Postnatal maturation of the rat heart is characterized by major changes in the mechanism of excitation-contraction (E-C) coupling. In the neonate, the t tubules and sarcoplasmic reticulum (SR) are not fully developed yet. Consequently, Ca2+-induced Ca2+ release (CICR) does not play a central role in E-C coupling. In the neonate, most of the Ca2+ that triggers contraction comes through the sarcolemma. In this work, we defined the contribution of the sarcolemmal Ca2+ entry and the Ca2+ released from the SR to the Ca2+ transient during the first 3 wk of postnatal development. To this end, intracellular Ca2+ transients were measured in whole hearts from neonate rats by using the pulsed local field fluorescence technique. To estimate the contribution of each Ca2+ flux to the global intracellular Ca2+ transient, different pharmacological agents were used.
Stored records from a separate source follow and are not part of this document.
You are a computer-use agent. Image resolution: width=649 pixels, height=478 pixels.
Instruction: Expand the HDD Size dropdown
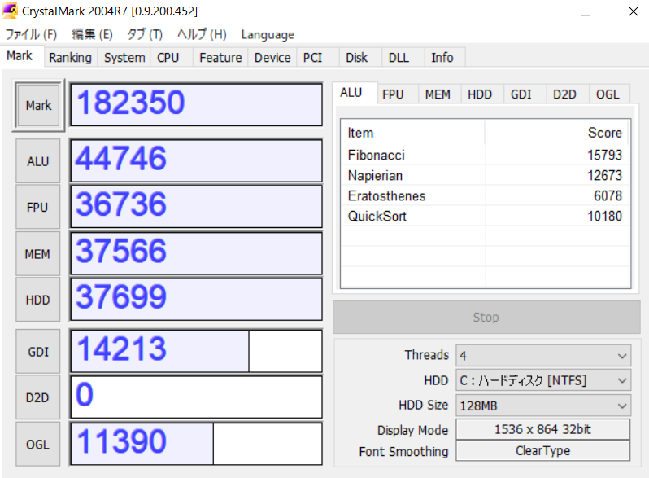point(542,406)
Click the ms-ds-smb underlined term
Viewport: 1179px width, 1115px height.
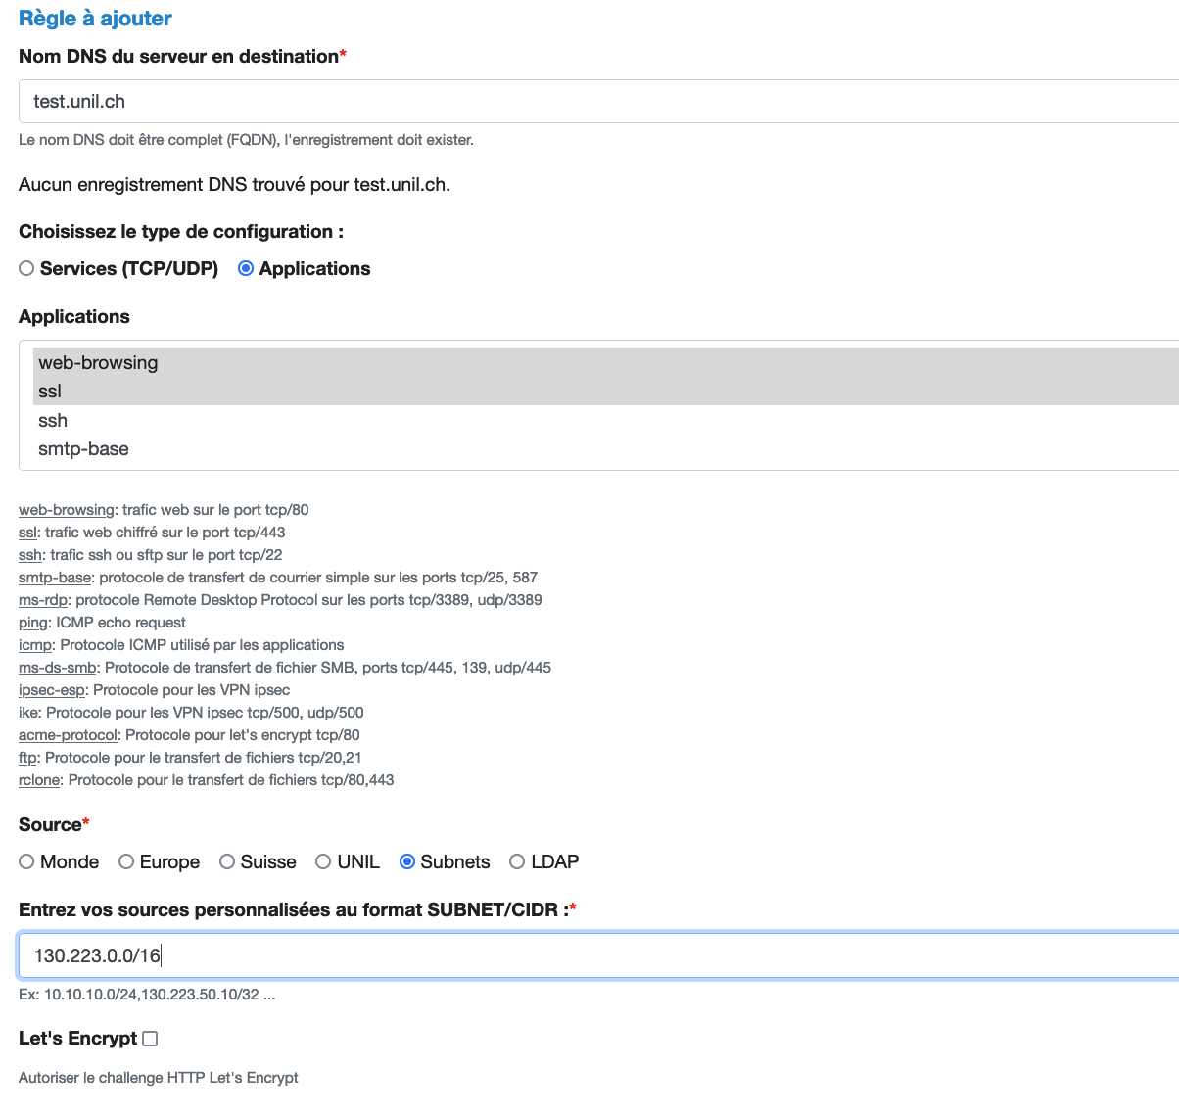pos(57,668)
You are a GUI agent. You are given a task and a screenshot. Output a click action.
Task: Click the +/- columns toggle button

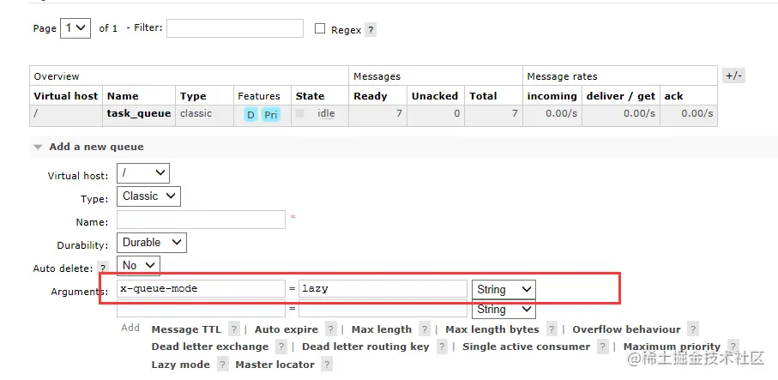coord(733,75)
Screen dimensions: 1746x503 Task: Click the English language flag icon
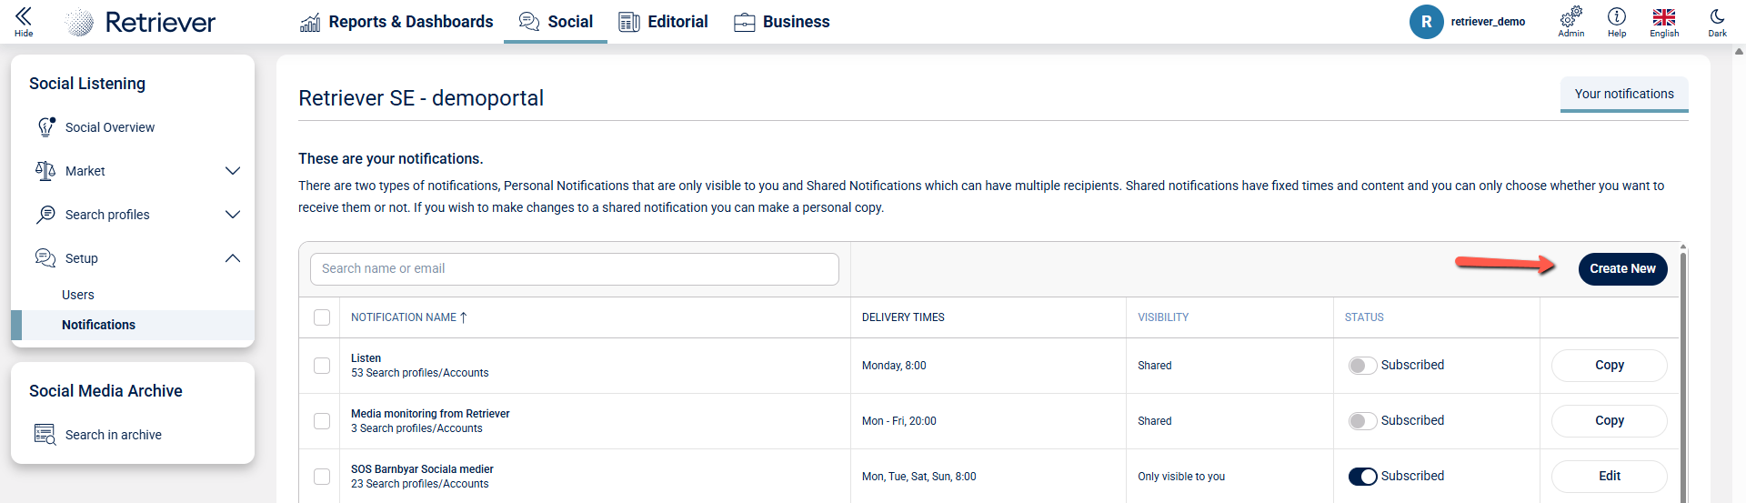click(x=1664, y=16)
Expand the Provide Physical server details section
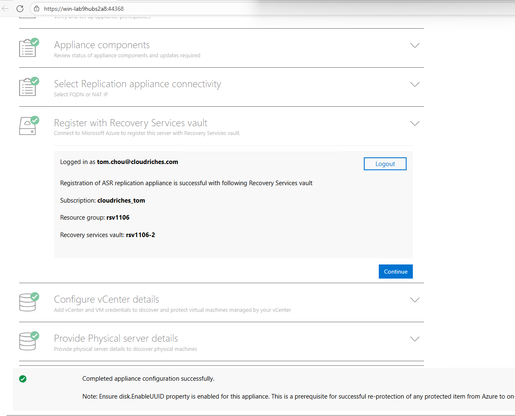Image resolution: width=515 pixels, height=416 pixels. (414, 338)
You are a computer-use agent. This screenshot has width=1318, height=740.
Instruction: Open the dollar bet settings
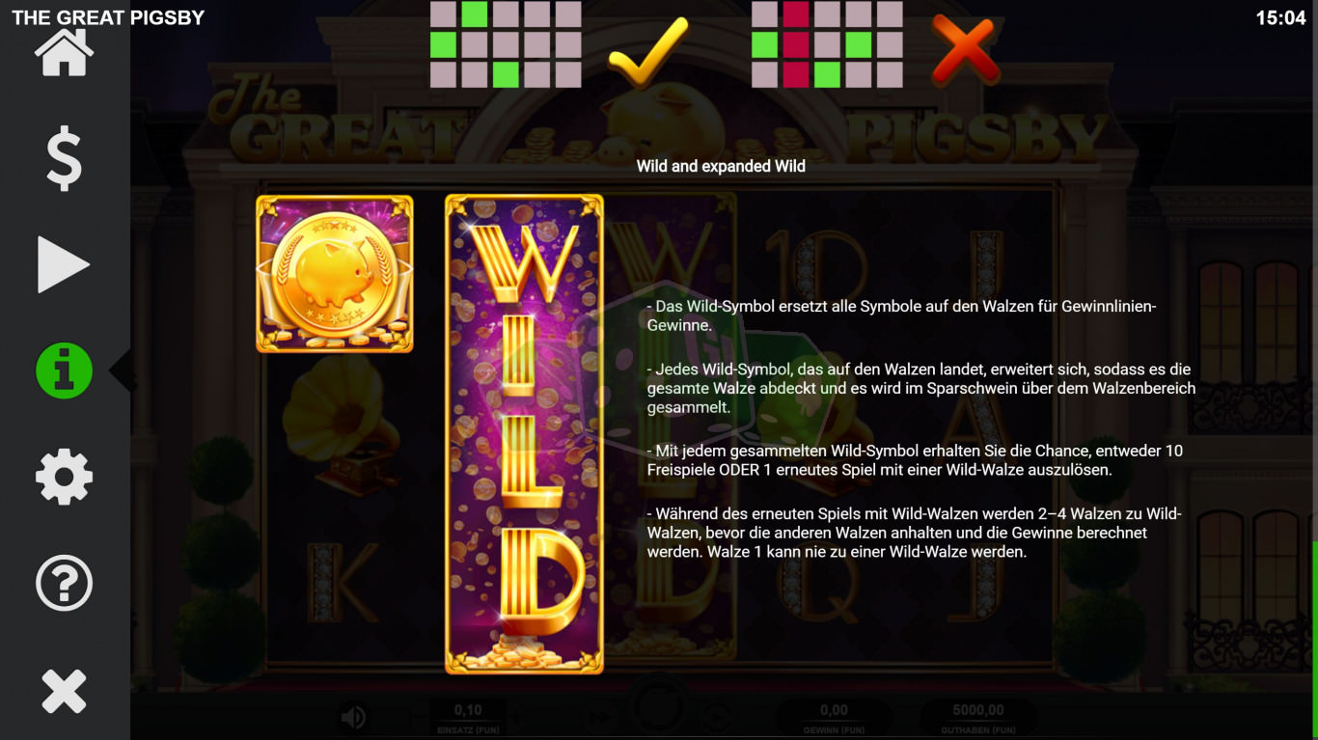(x=64, y=157)

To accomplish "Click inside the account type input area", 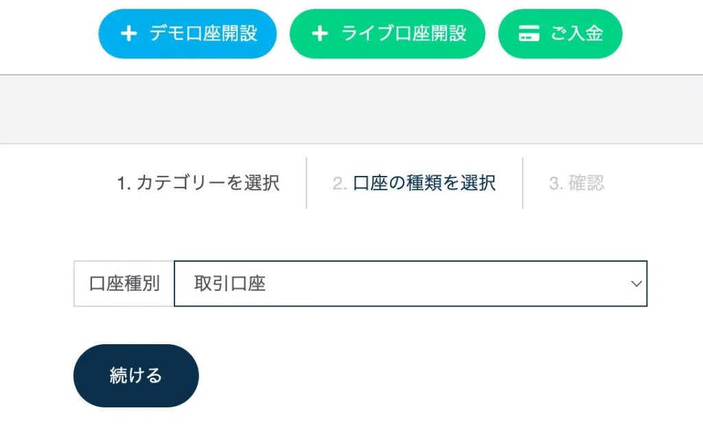I will click(378, 283).
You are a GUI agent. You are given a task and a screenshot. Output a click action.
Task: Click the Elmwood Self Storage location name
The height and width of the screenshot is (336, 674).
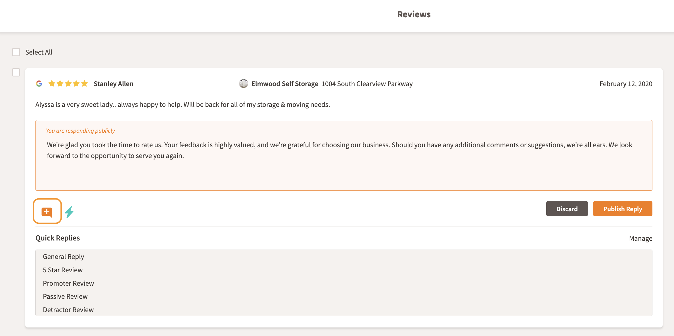[284, 84]
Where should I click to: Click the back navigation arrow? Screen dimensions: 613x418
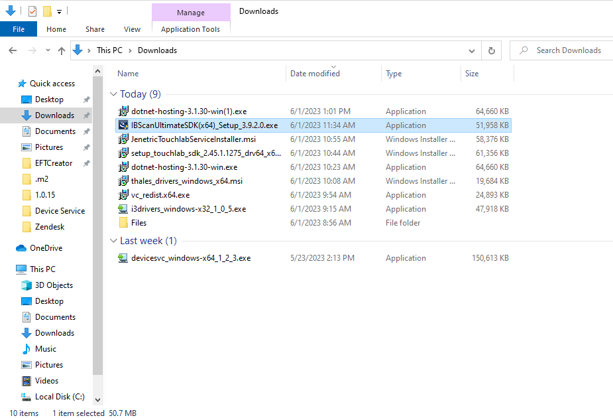pyautogui.click(x=13, y=50)
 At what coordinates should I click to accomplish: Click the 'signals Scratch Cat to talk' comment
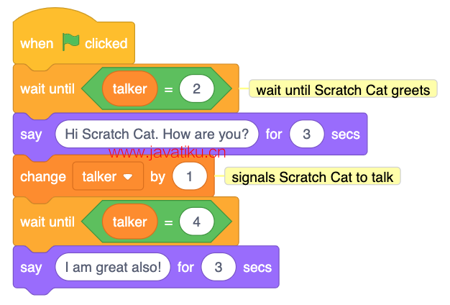(312, 176)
Ryanodine was applied to evaluate ryanodine receptor-mediated Ca2+ release from the SR, nifedipine for dihydropyridine-sensitive L-type Ca2+ current, Ni2+ for the current resulting from the reverse-mode Na+/Ca2+ exchange, and mibefradil for the T-type Ca2+ current. Our results showed that the relative contribution of each Ca2+ flux changes considerably during the first 3 wk of postnatal development. Early after birth (1-5 days), the sarcolemmal Ca2+ flux predominates, whereas at 3 wk of age, CICR from the SR is the most important. This transition may reflect the progressive development of the t tube-SR units characteristic of mature myocytes. We have hence directly defined in the whole beating heart the developmental changes of E-C coupling previously evaluated in single (acutely isolated or cultured) cells and multicellular preparations.